# any froggers in va?



## tim13 (Feb 1, 2011)

first off, if this is the wrong place for this thread i apologize. it seemed the right choice.

i am new to the hobby and would like to know if there are any froggers in my area that i could maybe get to know in order to have locals to meet with or share information or just have someone that i can turn to in an emergency. i understand if anyone that fits this bill wishes to remain private as i have no reputation on the forum to speak of. im located in Fredericksburg, VA. about 45 mins south of washington DC and the same distance from Richmond VA.


----------



## nyfrogs (May 1, 2005)

there are atleast 2 froggers in Fredericksburg, i am in Richmond


----------



## tim13 (Feb 1, 2011)

wow really?! i wish they would post so i could speak to them! and richmond is not far away either. is there a group or meet for persons in our area?


----------



## ridinshotgun (Nov 28, 2007)

Were around. 

There are more than just one or two in the Richmond area probably close to about 4-5 active DB members. 

Then another handful or two spread across the rest of the state, mostly in NVA.


----------



## tim13 (Feb 1, 2011)

as locals, do any of you attend the manassas reptile expo? i ask because i had intended to buy my first frogs there but now im hearing that there is seldom any frogs there to be had. if so, that would be bad as i'll have to find a new avenue to purchase frogs.


----------



## puckplaya32 (Jan 6, 2008)

Hey, I m being transferred to Richmond tomorrow actually. This thread could not of started at a better time. Any local froggers feel free to PM me about meeting up and/or just letting me know what frogs you keep. Always interested in something new.


----------



## tim13 (Feb 1, 2011)

welcome to the area then!


----------



## ridinshotgun (Nov 28, 2007)

puckplaya32 said:


> Hey, I m being transferred to Richmond tomorrow actually. This thread could not of started at a better time. Any local froggers feel free to PM me about meeting up and/or just letting me know what frogs you keep. Always interested in something new.


Wow I would rather be transferring out to Billings! I miss that area of the country. Not like the flat land area of eastern VA!


----------



## ridinshotgun (Nov 28, 2007)

tim13 said:


> as locals, do any of you attend the manassas reptile expo? i ask because i had intended to buy my first frogs there but now im hearing that there is seldom any frogs there to be had. if so, that would be bad as i'll have to find a new avenue to purchase frogs.

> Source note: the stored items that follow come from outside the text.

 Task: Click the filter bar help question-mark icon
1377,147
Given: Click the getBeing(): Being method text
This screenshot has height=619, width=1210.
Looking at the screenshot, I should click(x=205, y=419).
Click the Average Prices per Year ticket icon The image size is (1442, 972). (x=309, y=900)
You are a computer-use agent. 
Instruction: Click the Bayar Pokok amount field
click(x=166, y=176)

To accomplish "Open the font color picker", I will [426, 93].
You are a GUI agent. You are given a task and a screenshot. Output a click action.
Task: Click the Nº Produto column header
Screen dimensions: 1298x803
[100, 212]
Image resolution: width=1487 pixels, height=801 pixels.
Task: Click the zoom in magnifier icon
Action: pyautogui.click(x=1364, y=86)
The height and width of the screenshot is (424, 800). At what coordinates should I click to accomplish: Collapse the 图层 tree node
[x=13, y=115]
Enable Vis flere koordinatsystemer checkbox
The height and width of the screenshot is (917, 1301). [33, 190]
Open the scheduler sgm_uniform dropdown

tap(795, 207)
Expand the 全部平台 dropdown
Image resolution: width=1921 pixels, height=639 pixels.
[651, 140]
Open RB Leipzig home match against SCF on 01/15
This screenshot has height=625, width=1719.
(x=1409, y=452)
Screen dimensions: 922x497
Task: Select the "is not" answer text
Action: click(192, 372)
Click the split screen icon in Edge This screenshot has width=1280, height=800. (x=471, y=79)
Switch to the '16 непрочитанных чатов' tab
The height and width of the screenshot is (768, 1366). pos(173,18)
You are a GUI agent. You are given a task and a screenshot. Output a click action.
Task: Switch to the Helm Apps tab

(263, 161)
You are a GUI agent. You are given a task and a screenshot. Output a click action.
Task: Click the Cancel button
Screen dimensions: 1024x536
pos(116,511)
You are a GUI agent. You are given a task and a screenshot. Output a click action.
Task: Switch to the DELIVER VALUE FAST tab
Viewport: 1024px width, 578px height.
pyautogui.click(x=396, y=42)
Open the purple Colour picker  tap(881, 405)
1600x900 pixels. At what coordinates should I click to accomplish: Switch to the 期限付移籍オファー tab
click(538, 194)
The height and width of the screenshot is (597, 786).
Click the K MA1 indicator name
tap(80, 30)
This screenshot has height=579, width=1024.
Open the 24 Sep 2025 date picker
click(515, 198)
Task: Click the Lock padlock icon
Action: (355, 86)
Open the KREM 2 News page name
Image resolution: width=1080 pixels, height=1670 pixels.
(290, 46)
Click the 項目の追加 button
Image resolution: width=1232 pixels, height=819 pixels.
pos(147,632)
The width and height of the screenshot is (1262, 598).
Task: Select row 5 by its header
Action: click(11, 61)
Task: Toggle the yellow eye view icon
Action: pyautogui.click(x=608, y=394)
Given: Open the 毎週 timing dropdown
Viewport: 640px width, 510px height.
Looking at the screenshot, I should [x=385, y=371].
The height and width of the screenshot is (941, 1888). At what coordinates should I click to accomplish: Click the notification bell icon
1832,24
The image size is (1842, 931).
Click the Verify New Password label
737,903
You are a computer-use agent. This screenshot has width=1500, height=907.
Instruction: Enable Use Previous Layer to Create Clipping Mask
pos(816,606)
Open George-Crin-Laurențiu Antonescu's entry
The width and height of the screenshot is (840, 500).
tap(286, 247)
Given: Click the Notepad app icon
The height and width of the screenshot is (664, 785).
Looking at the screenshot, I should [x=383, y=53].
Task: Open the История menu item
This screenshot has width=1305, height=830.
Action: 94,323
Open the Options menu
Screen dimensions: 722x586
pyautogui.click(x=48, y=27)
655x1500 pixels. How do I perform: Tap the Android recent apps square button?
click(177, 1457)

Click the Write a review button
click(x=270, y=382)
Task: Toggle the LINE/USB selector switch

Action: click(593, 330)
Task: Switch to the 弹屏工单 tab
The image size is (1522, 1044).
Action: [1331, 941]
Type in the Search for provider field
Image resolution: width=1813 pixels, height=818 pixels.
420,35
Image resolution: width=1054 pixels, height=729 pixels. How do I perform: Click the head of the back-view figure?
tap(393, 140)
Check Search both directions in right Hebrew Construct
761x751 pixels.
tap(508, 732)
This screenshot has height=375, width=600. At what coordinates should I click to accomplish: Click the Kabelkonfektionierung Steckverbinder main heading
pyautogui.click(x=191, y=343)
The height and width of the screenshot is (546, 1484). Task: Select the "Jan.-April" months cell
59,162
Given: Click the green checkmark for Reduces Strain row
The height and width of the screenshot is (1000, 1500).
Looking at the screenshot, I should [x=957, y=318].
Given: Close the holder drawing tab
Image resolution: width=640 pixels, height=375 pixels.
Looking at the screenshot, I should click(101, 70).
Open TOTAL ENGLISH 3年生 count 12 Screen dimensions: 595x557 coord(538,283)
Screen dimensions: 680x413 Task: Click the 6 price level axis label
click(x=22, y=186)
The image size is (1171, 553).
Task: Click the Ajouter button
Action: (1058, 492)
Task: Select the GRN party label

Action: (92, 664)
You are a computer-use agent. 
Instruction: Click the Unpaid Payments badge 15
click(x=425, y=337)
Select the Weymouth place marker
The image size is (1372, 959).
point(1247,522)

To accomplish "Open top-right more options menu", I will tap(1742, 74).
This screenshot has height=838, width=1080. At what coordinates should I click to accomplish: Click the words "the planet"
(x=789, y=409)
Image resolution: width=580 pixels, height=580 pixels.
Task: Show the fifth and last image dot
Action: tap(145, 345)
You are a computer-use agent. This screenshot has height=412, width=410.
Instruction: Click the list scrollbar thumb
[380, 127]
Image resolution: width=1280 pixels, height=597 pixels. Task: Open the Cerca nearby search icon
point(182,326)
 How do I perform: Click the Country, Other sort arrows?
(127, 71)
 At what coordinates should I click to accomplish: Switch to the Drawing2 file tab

NO and not the Richmond show either. No selection of anyone does show.

Your better off meeting up with some of the established froggers in MD or NVA to get some locally raised stock. Scott up in Frederick MD and few other folks should be able to provide what you might be looking for.


----------



## MountaineerLegion (Apr 8, 2008)

Present and accounted for! Where are you in Fburg? I'm in the four mile fork area.



tim13 said:


> wow really?! i wish they would post so i could speak to them! and richmond is not far away either. is there a group or meet for persons in our area?


----------



## Blocker Institute (Apr 19, 2010)

We are in Northern Virginia!


Sent from my iPhone using Tapatalk


----------



## Blocker Institute (Apr 19, 2010)

tim13 said:


> as locals, do any of you attend the manassas reptile expo? i ask because i had intended to buy my first frogs there but now im hearing that there is seldom any frogs there to be had. if so, that would be bad as i'll have to find a new avenue to purchase frogs.


Randy (dartsami on this forum) was at a Manassas show recently and I think he did well there. 


Sent from my iPhone using Tapatalk


----------



## tim13 (Feb 1, 2011)

ok, so maybe i'll go to the manassas show after all. you guys know any breeders within reasonable driving distance i can get some leucs.from? my situation wont really allow mailing them due to my work schedule. (dominion power)


----------



## rcteem (Mar 24, 2009)

Im in Raleigh but drive up 95 at least once a month sometimes twice a month to DC...Pm me what your looking for.


----------



## nurse3766 (Apr 8, 2010)

hi
i am in chesapeake


----------